**Written instruction 1**
Answer these questions about the email thread on GSA_AUTH and IPcomp, marking each answer with the same letter as its question:
(a) What does the reply suggest putting in the third column?
(b) Which two earlier exchange types does Smyslov cite as precedents for adding a new exchange type?
(c) According to the thread, what protocol does multicast always use?

— Begin Document —

Valery Smyslov <smyslov.i...@gmail.com> wrote:
    > Thus, what do you want to see in the third column?  "Defined in RFC
    > 7296"/"Defined in this document"?

You could say, "STD79", and "Section X" if you like.

    >> I don't understand GSA_AUTH vs IKE_AUTH. I think that's an IKEv1-ism
    >> to split it.

    > Why? When you need to substantially modify the behavior of the exchange
    > you have two options - either indicate its purpose with some notify or
    > introduce a new dedicated exchange. GSA_AUTH substantially differs from
    > IKE_AUTH, so what's wrong with introducing a new exchange type for it?
    > After all, we did it before (IKE_SESSION_RESUME, IKE_FOLLOWUP_KE).

I guess that I'm completely unable to understand what GSA_AUTH needs to do
that's different.

    >> I'd consider leaving it out, or discouraging it.  Obviously, one can
    >> just never compress, but it seems like it's been a PITA to implement.

    > IPcomp is optional, you don't need to implement it. It can be useful if
    > the traffic is compressible, especially taking into consideration that
    > multicast is always udp and IP fragmentation may be an issue. On the
    > other hand, if IPcomp is used for some group SA and later an GM is
    > joined which doesn't support it, then a sufficiently clever GCKS could
    > immediately rekey the SA with IPcomp off (taking a risk of IP
    > fragmentation).

— End Document —
— Begin Supplied records —

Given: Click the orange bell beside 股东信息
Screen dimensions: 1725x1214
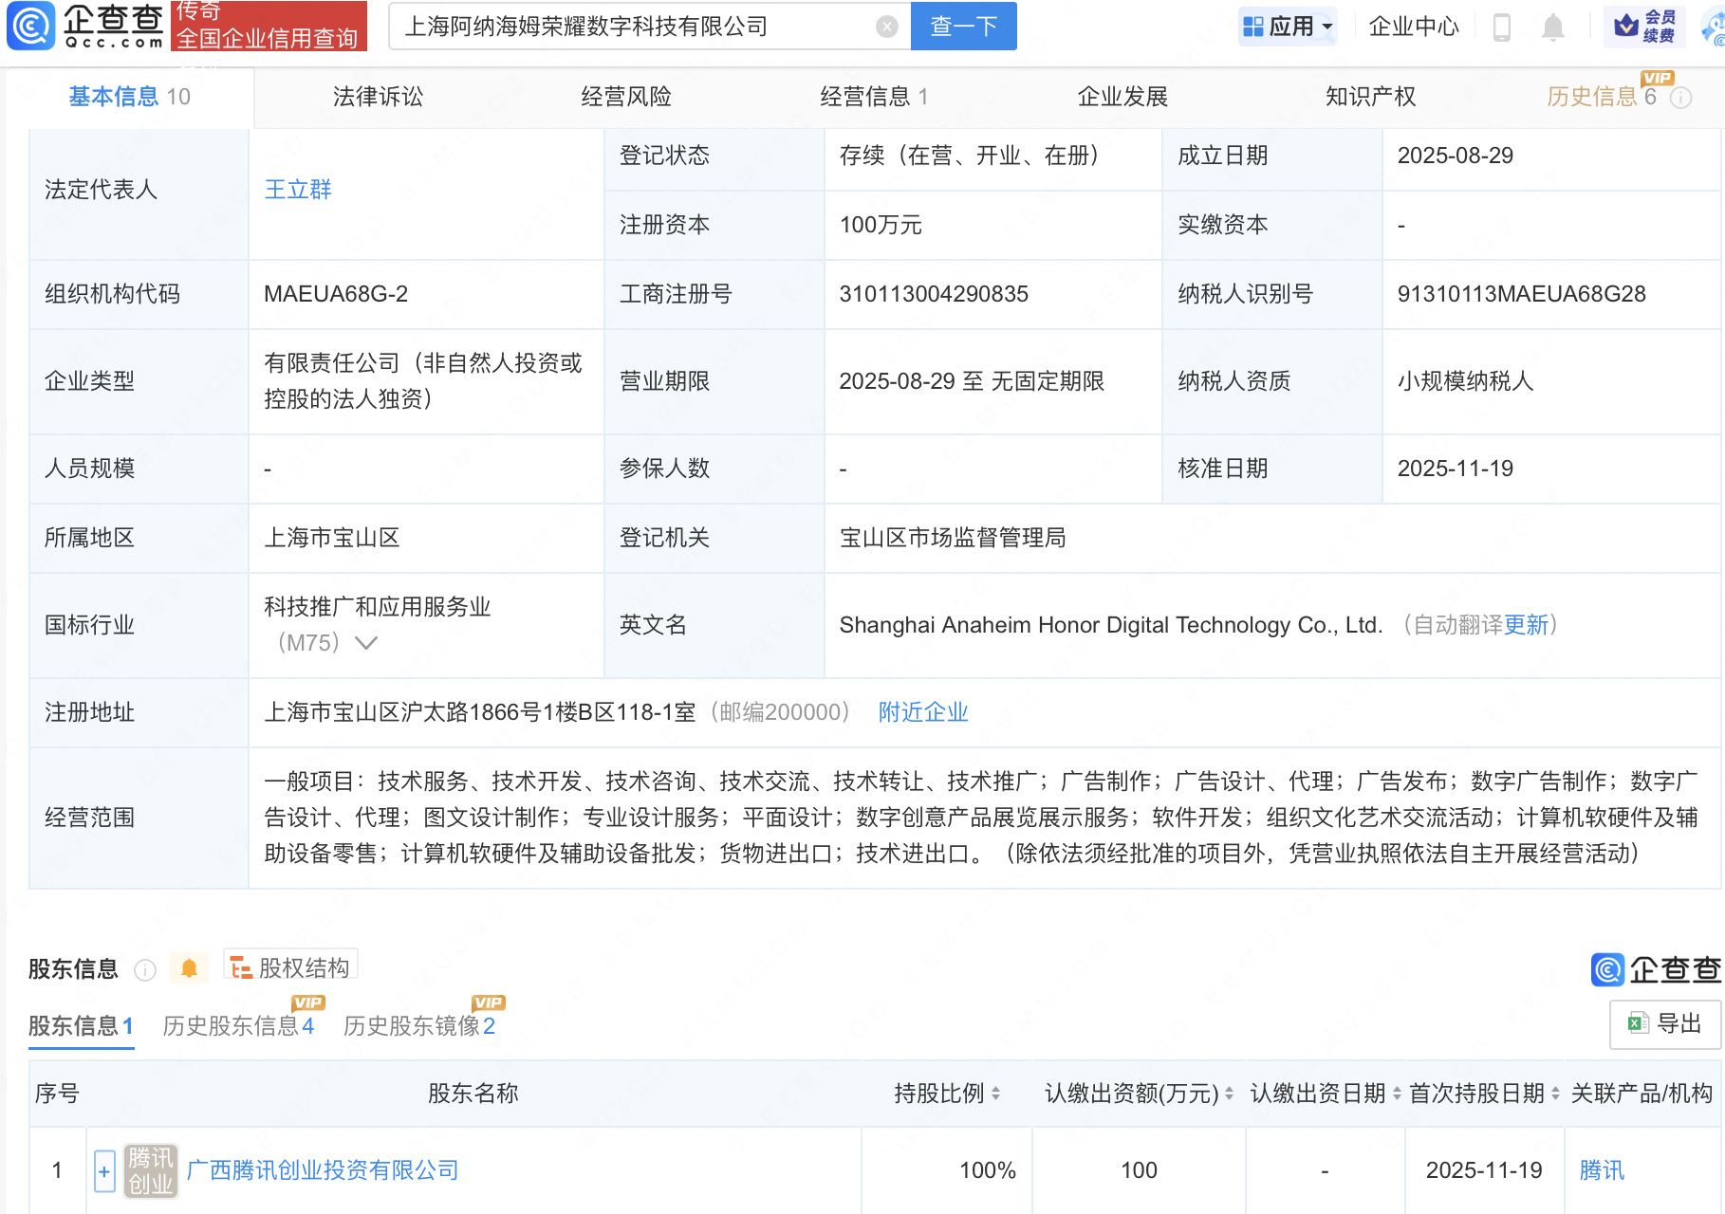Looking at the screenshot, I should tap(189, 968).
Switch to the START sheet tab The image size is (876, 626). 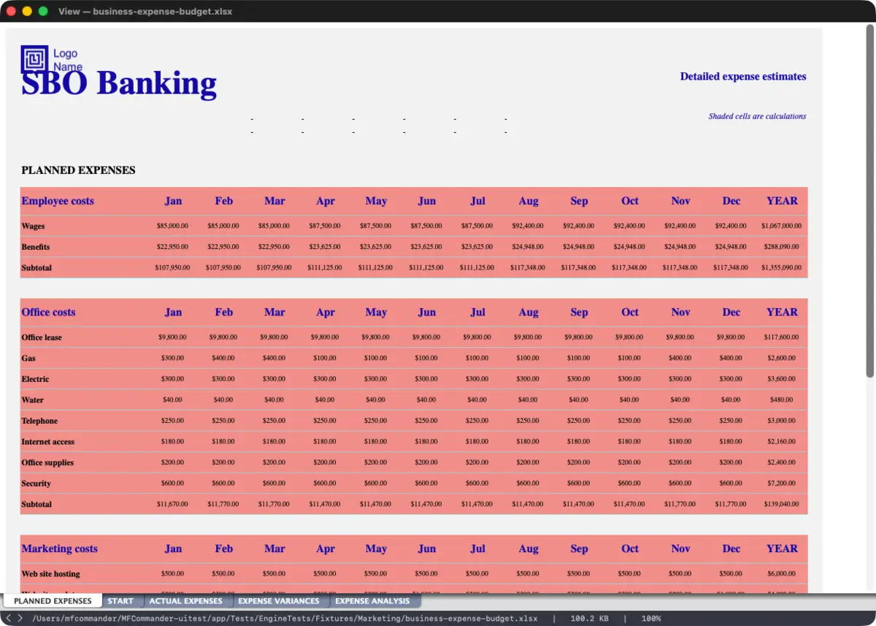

— End Supplied records —
— Begin Supplied records —

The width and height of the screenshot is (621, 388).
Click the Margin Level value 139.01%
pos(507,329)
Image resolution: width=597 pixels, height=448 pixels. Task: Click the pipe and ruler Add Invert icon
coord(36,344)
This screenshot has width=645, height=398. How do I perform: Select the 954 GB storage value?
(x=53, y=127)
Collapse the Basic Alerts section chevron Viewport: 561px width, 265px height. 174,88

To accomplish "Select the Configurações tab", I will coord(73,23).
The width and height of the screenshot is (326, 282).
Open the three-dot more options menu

— End Supplied records —

**Written instruction 2**
Rewrite the records from the line containing "The width and height of the screenshot is (621, 388)." through the line containing "I will coord(73,23).", inclusive, keeping the requests and adding -141 to every coordinate in the answers.

**Answer 1**
(a) "STD79", and "Section X" if desired.
(b) IKE_SESSION_RESUME and IKE_FOLLOWUP_KE.
(c) UDP.

**Answer 2**
The width and height of the screenshot is (621, 388).
Click the Margin Level value 139.01%
pos(366,188)
Image resolution: width=597 pixels, height=448 pixels. Task: Click the pipe and ruler Add Invert icon
coord(-105,203)
This screenshot has width=645, height=398. How do I perform: Select the 954 GB storage value?
(x=-88, y=-14)
Collapse the Basic Alerts section chevron Viewport: 561px width, 265px height. 33,-53

To accomplish "Select the Configurações tab", I will coord(-68,-118).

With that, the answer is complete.